Battling with Blank Paper: Productivity Starts Small

Quite often I’ll be ready and up for creating something but I will find myself sitting in front of a blank page thinking what do I do?

I’m also someone who does tend to have spaces in between creating artwork. I will go a while without putting pen to paper and I don’t feel great about it. It’s really bad. Idea’s are fuelled from working.  Productivity breeds productivity. I know these things and so I find myself ready to work but I just… won’t.

Beginnings can be daunting when you’re at the start of it all with all the time and mistakes ahead of you. You’re hoping what you create will be worth it in the end, even more so when you’re not even entirely sure what that is yet.

I’ve always felt that if I started something it had to be something final. Something I can upload and post about. I think that is also because of the space between my work; I had to create something to update. That’s been counter productive as I’ve then stressed about it not being great even more. 

I was going to make this post about the ways you could try tackling the reasons you’ve had trouble starting. But I actually just want to talk about something I’ve done recently that I think feeds into all the reasons I had noted.

I’ve been doodling and sketching small things and images that I tell myself don’t need to serve a purpose beyond just getting me to draw. I’m trying to train my brain out of thinking everything has to go up online to be showcased.

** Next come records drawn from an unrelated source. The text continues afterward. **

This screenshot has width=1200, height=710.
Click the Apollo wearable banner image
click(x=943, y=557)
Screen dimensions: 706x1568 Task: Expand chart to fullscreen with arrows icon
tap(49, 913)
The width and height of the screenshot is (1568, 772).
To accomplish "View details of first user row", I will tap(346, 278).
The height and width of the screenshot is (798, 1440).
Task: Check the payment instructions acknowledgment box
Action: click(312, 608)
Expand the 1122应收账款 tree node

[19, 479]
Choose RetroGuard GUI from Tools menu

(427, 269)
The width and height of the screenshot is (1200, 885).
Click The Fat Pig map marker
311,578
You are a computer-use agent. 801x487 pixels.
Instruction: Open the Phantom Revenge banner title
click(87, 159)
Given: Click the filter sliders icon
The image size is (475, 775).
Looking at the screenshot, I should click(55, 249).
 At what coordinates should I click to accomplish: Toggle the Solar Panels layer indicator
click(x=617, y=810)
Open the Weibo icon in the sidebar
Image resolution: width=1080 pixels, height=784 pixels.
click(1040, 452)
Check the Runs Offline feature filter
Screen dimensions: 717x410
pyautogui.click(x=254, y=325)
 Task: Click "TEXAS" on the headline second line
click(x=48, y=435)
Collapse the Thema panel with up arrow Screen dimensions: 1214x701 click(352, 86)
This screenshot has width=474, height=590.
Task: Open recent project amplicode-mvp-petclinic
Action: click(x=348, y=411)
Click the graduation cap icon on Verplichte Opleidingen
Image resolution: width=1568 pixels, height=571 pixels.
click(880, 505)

I also think I get this total mind block when I’m ready to make something because the list of things I want to do is so extensive. I get this deer in headlights stand still.  I’ve found that I can work through ideas and bulid on bigger goals if I’m giving myself a small creative outlet on a regular basis. Ideas are fueled by working right. 

If you also find yourself with gaps in creating for any of the reasons above, I really recommend keeping a sketchbook for throwaway little sketches. Allow yourself to make something kinda bad. Don’t worry about the finished product. It’s been extremely freeing and I’ve actually made more work because of it.

You’re also doing some ground work for when a dip in ideas comes again. After you’ve ticked off your list of projects to do you have something to flip through with new eyes. Some pages might join together and spark a new idea, or you might want to do a final version of a doodle which could become a print or a shirt design.

I know a lot of artists create regularly in sketchbooks and maybe this is something everyone does. I think, though, artists tend to hide the fact they don’t create for an extensive period of time. For me it was like I couldn’t say I was an artist if I hadn’t even drawn anything in a while.  So here is my recommendation. If you’re drawing blanks, worried about what to start on next or think you’ve got to make something of worth: start small in a sketchbook. Do it little and often. It’s like a snowball effect of productivity.